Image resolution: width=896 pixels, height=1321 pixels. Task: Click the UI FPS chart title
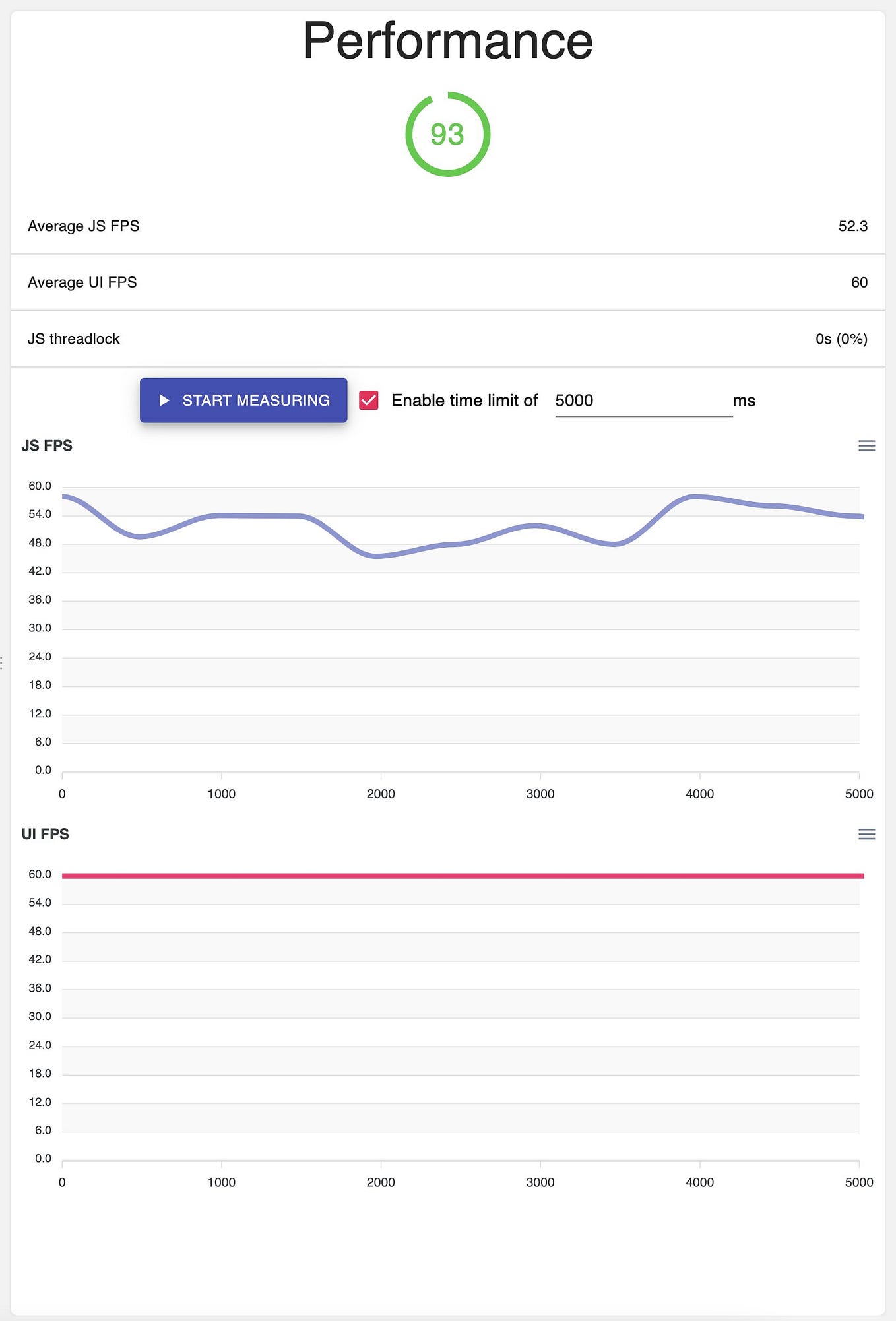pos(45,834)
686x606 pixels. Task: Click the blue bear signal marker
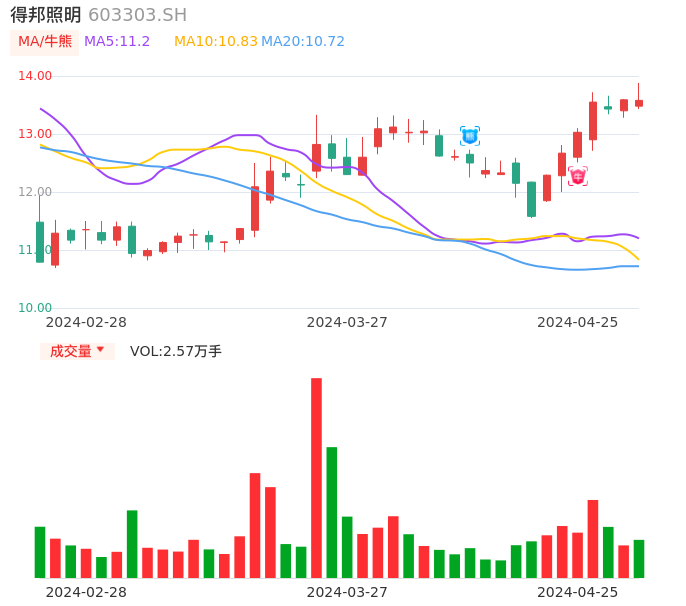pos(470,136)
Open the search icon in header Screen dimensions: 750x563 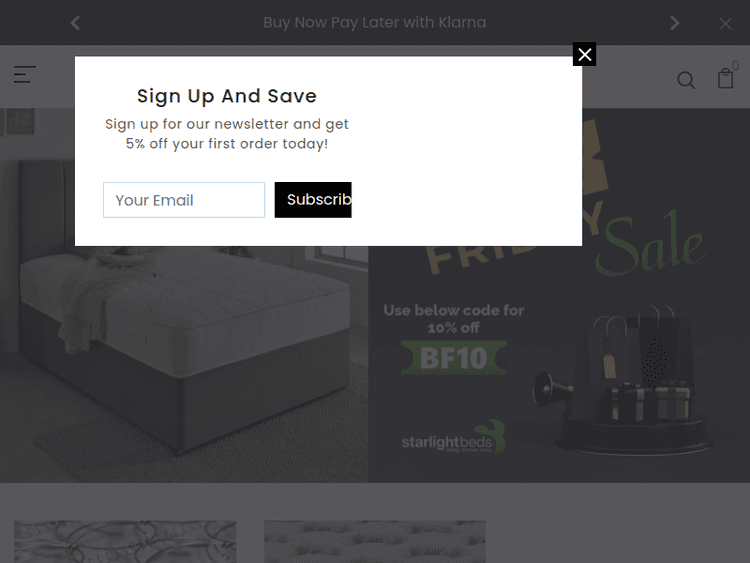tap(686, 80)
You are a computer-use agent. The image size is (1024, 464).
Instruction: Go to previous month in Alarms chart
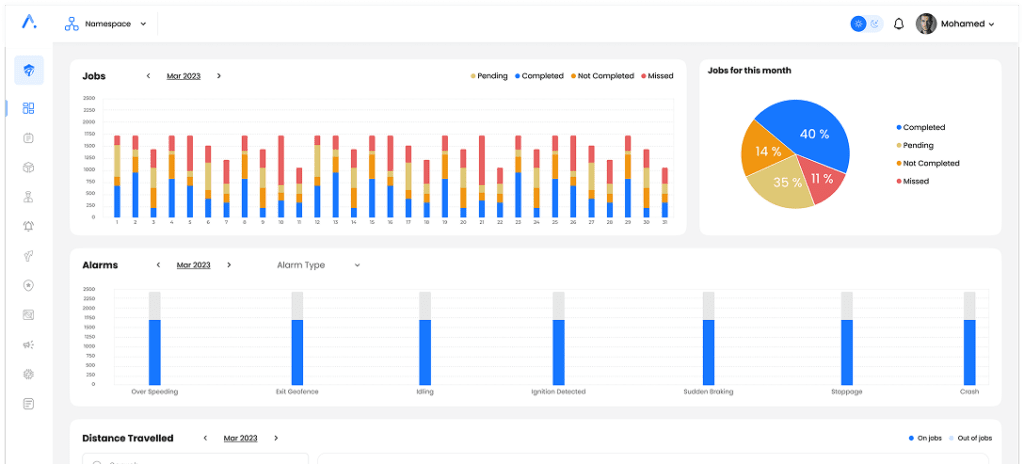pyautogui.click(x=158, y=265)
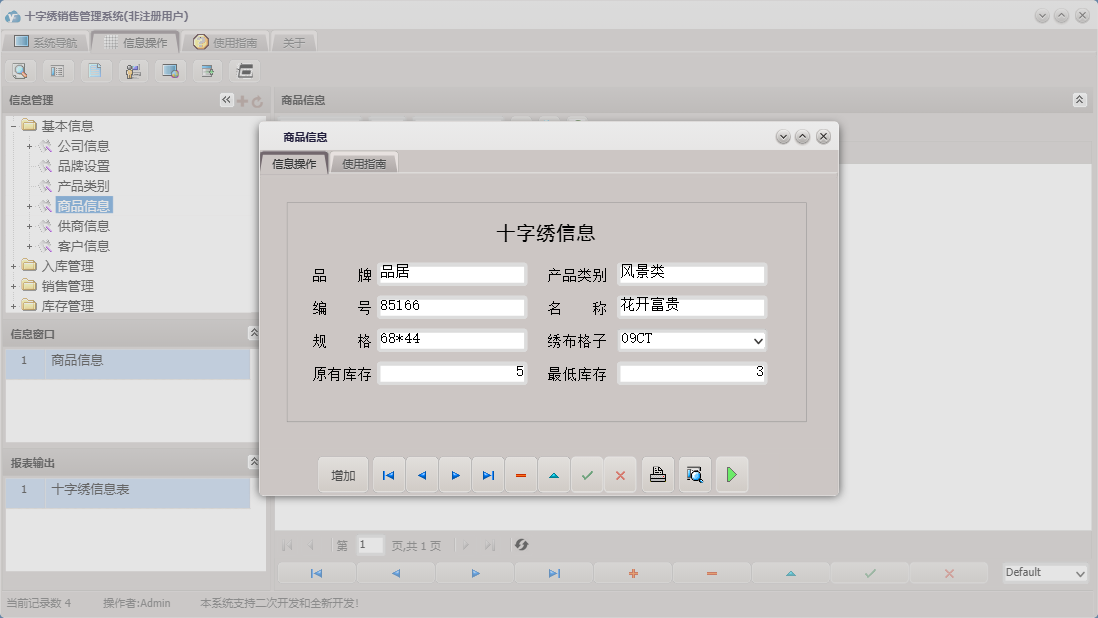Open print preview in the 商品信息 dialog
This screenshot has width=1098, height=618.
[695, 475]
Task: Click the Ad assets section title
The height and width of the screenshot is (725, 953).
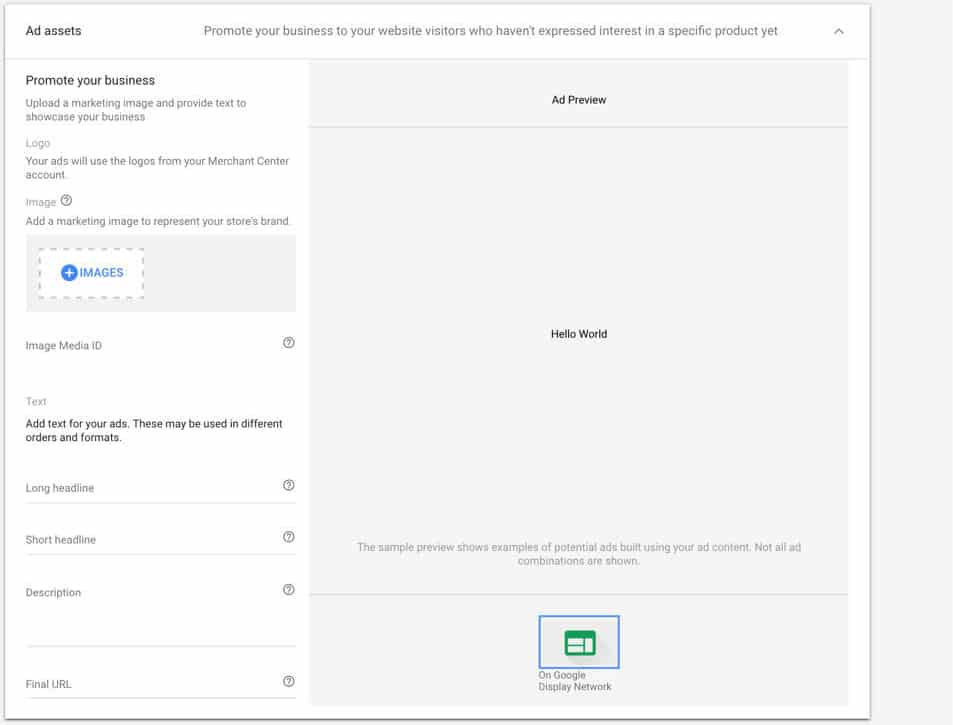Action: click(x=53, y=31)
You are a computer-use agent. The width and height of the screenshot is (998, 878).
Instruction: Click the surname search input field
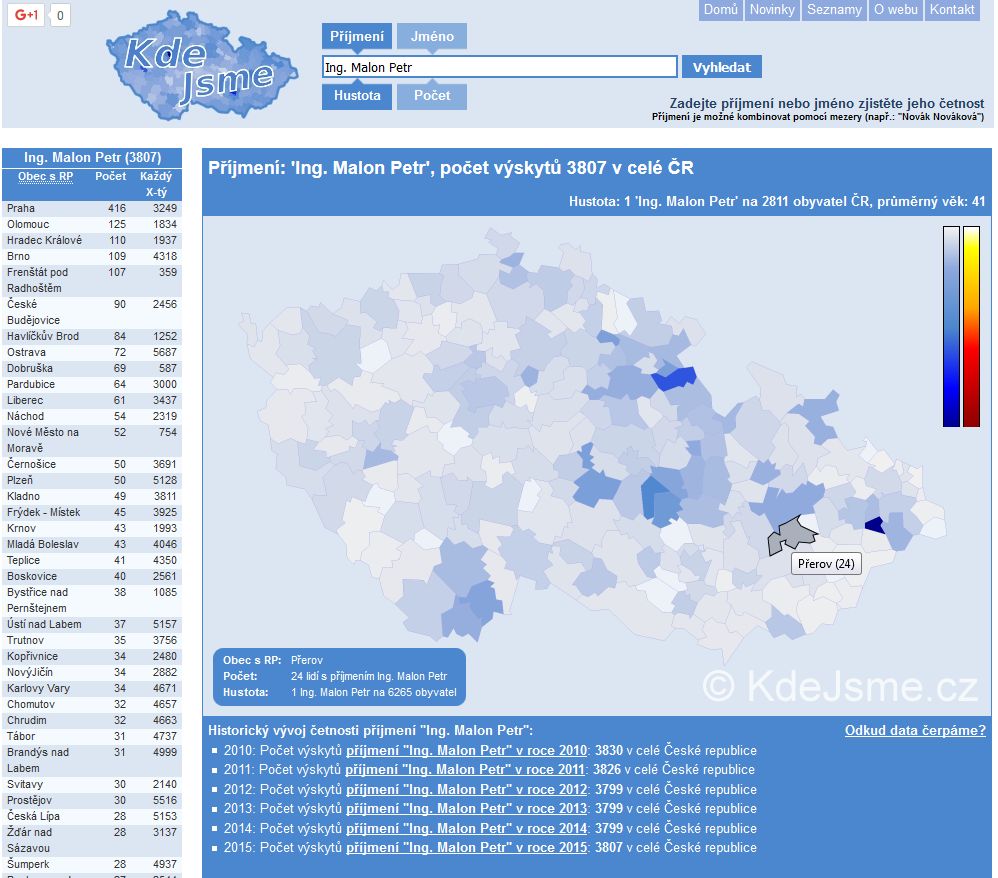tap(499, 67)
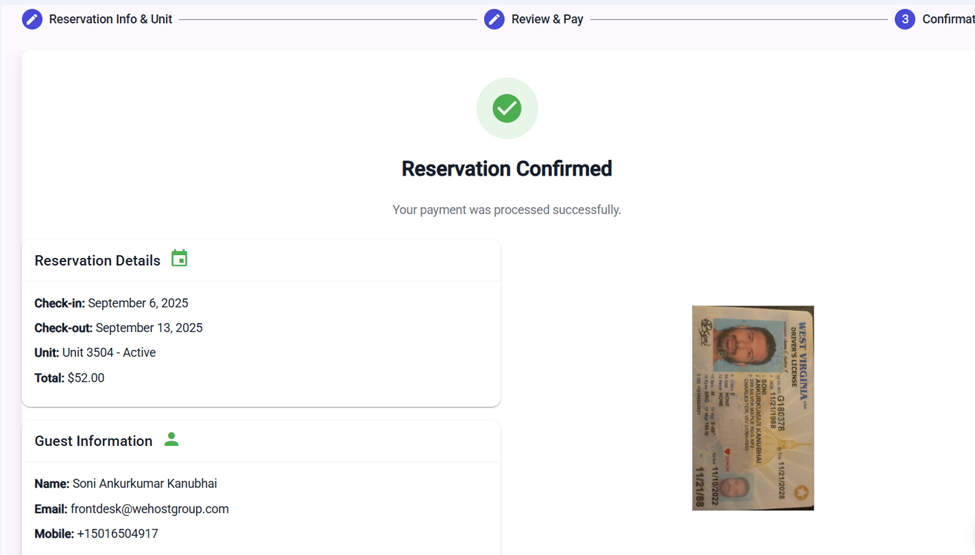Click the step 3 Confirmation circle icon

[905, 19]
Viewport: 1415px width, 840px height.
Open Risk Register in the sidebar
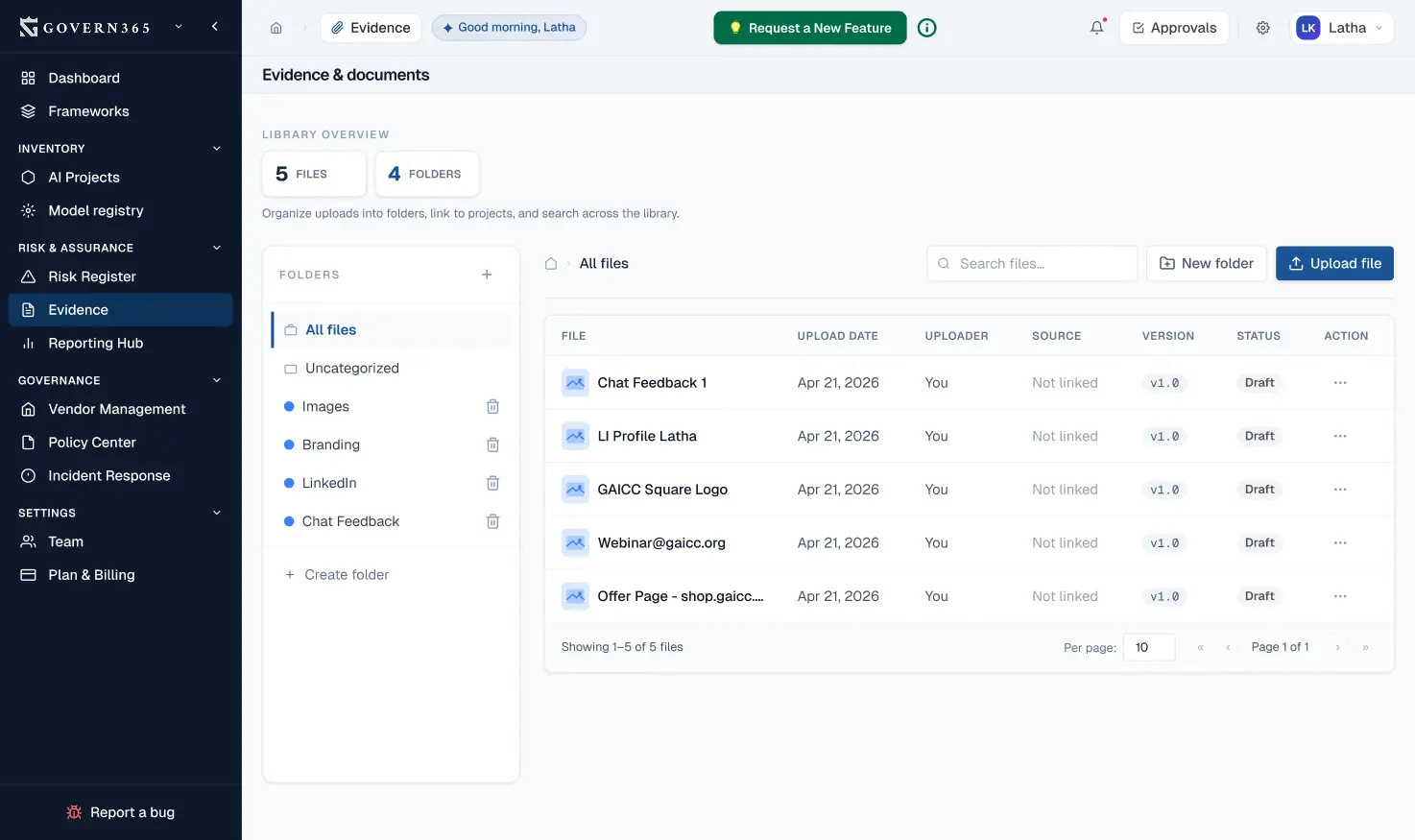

*-*-*

Exercise directions: Your answer should be one number, the count of lines in the records that contain the word "agent".

Output of the exercise: 2